AEP performing live at 

AEP performing live at 

Pronounced 'Ape', Like The Primate

I first met the AEP (pronounced Ape--like the primate) at a MAS (Music Arts Showcase) Mixer - hosted by none other than Braylin Jenkins - that promotes collaboration between local musicians across all genres. I had heard of them before, but had yet to see them perform, or heard their music. I was invited to their performance at Center Stage and to their rehearsal space. What started off as just a group of friends playing music together, ended up morphing into the band AEP. The band, Hayden Bogard (Lead Vocal/Guitar), Jacob Cox (Guitar), Ty Soileau (Bass), and Chris Duhon (Drums) collaborate, write and perform all original songs; priding themselves on not accepting the standard.

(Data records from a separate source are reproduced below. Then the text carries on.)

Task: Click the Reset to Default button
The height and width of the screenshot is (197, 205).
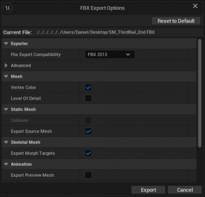Action: point(176,21)
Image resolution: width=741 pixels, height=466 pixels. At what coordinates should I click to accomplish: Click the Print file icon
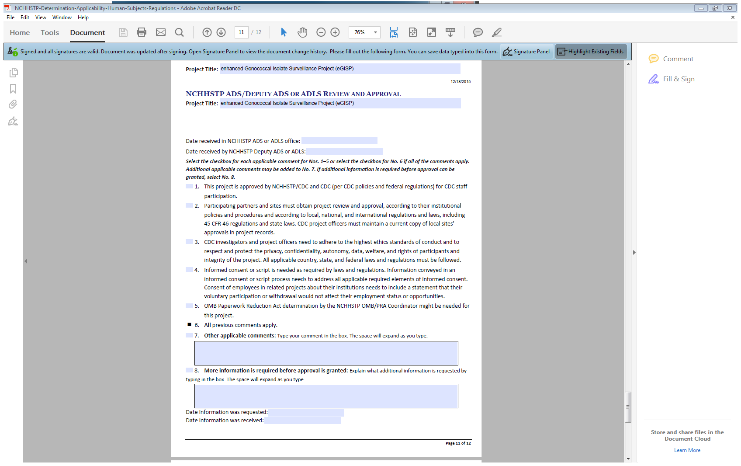[x=141, y=32]
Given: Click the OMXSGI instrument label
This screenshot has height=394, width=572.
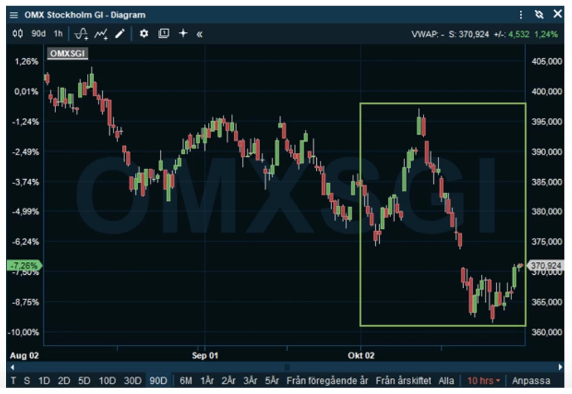Looking at the screenshot, I should click(67, 54).
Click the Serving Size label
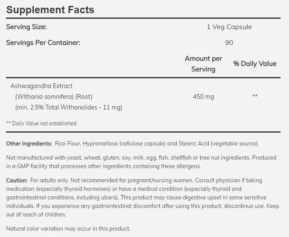Viewport: 289px width, 237px height. 26,27
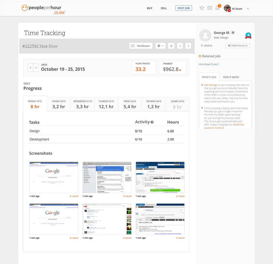
Task: Click George M.'s profile avatar
Action: [205, 35]
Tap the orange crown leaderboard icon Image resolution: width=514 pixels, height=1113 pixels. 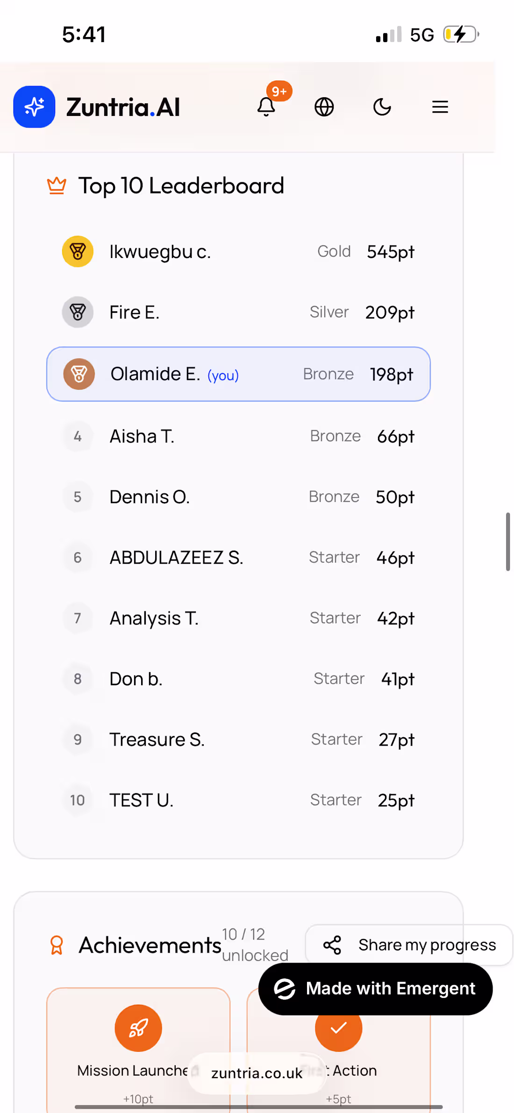coord(57,186)
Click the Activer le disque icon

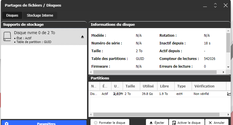point(174,123)
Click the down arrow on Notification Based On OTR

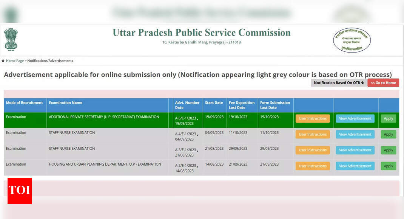362,82
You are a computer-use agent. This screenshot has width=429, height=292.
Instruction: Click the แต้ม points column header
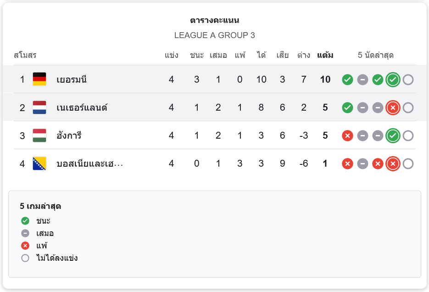click(325, 56)
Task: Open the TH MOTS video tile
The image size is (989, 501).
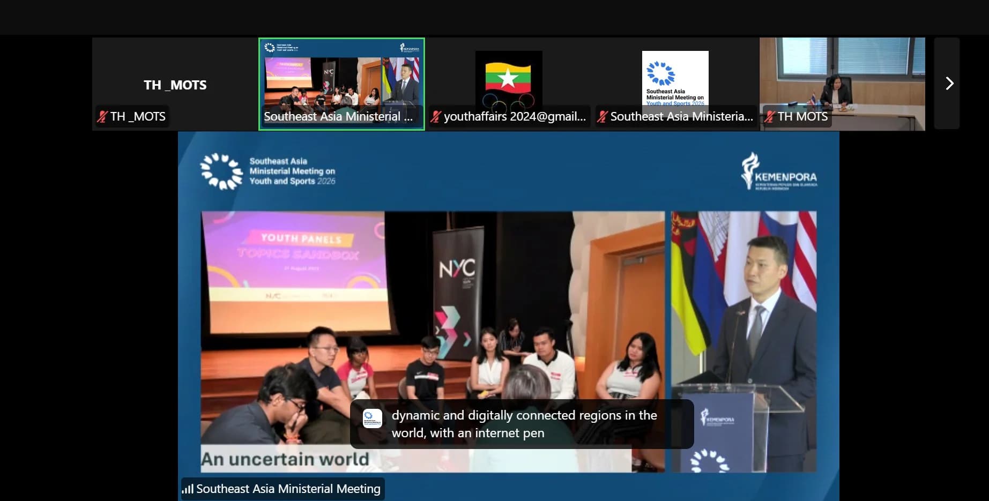Action: [x=842, y=84]
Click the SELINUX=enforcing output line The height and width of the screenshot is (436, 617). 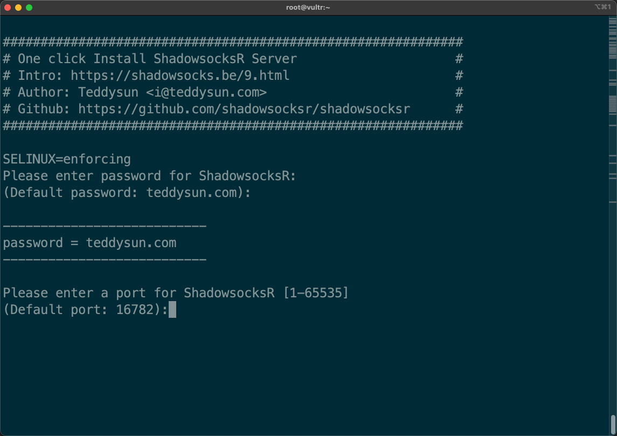67,159
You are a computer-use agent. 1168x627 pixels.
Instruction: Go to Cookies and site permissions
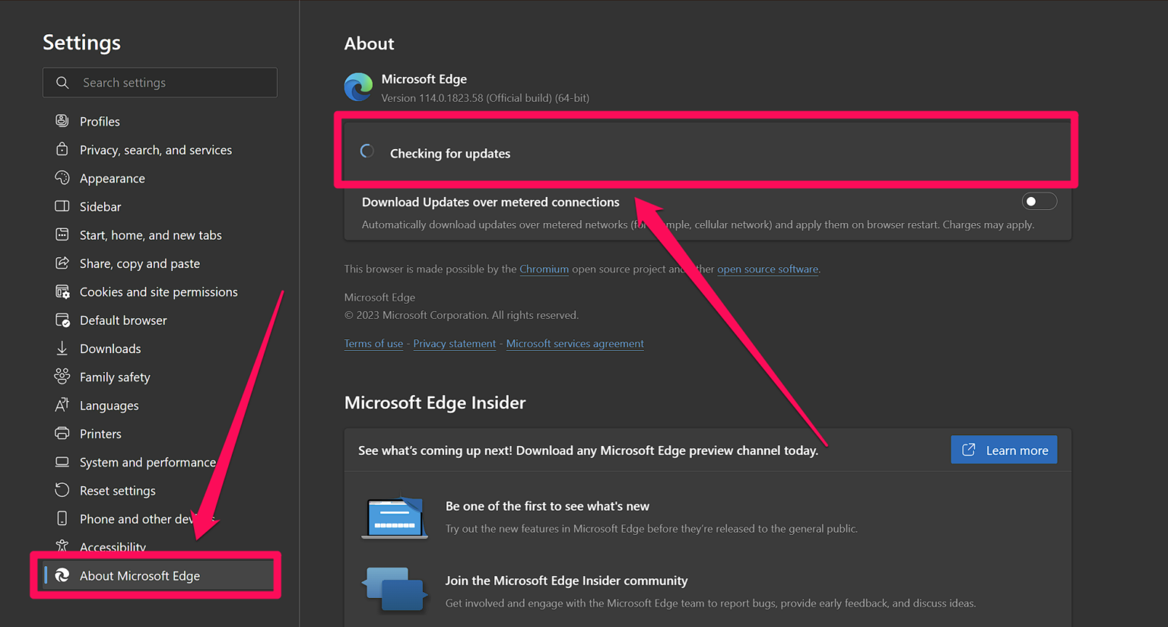pyautogui.click(x=158, y=292)
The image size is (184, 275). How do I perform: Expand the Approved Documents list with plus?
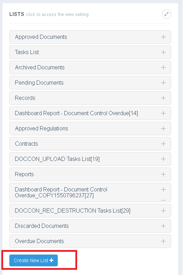point(163,37)
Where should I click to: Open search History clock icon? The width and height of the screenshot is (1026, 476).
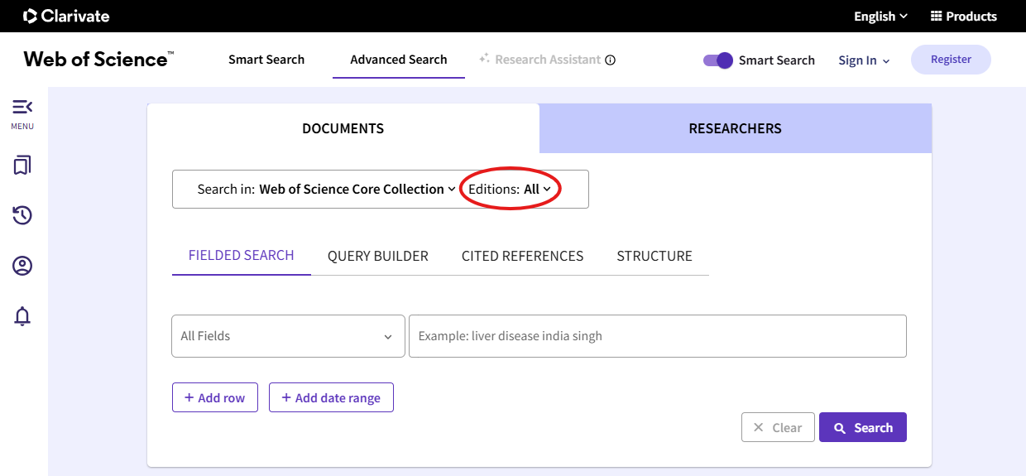pyautogui.click(x=22, y=216)
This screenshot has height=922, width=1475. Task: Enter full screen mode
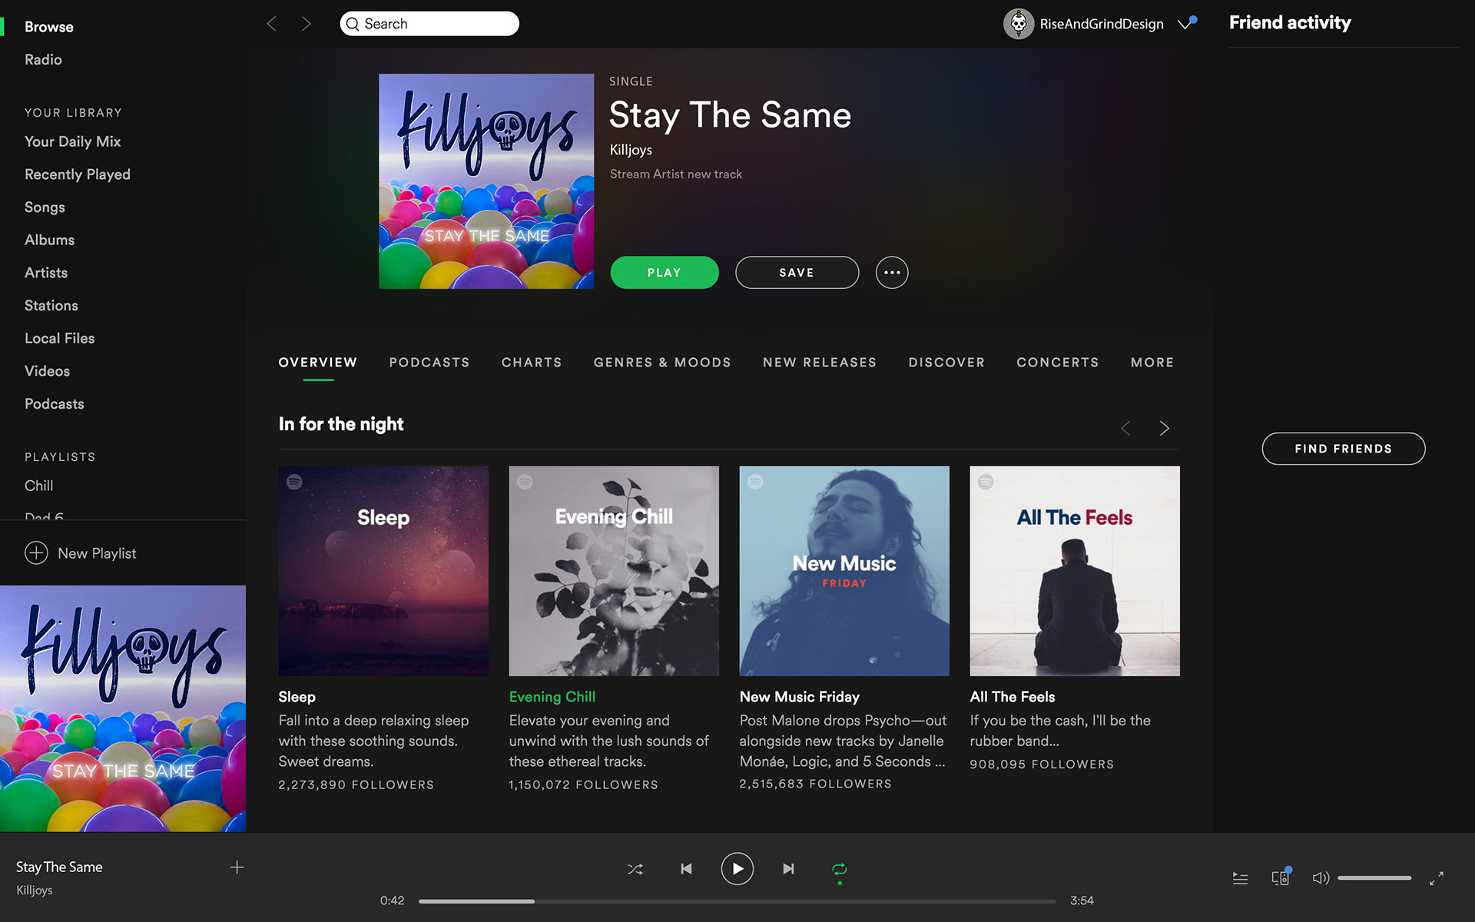[1437, 878]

All four guys come from music backgrounds and are music majors at McNeese State University. The Department Head created a special ensemble class for them, allowing them to receive college credit for their time spent practicing and their shows. Hayden and Ty had no formal music training until coming to McNeese, and although AEP has just started playing shows as a band, there hasn’t been a weekend free from performing.

Make Yourself Uncomfortable

Bass grooves. Check.

AEP’s creative process is both organic and unique, their motto: ‘make yourself uncomfortable’. “It’s ok to be uncomfortable. The process of creating a good song is a sort of tension and release, in the music and lyrics. So it’s ok to be uncomfortable, it’s ok to not know if you like something, it’s ok to question things and to stand out. It’s ok to be uncomfortable and take some risk,” Hayden says.

I try so hard not to think about what I want someone else to hear. I want the audience to connect with the songs in whatever way they need to or want to. At times we will work things into our music that we want to show them or make them aware of, maybe make them uncomfortable and open their eyes to something new, but we try to remember through every song we play, that ‘it’s not for us’. It may be our outlet but it’s for them,” Ty explains. “We love that concept. Once you put that out there, it’s for the people” Hayden chimes in (classic Hayden). 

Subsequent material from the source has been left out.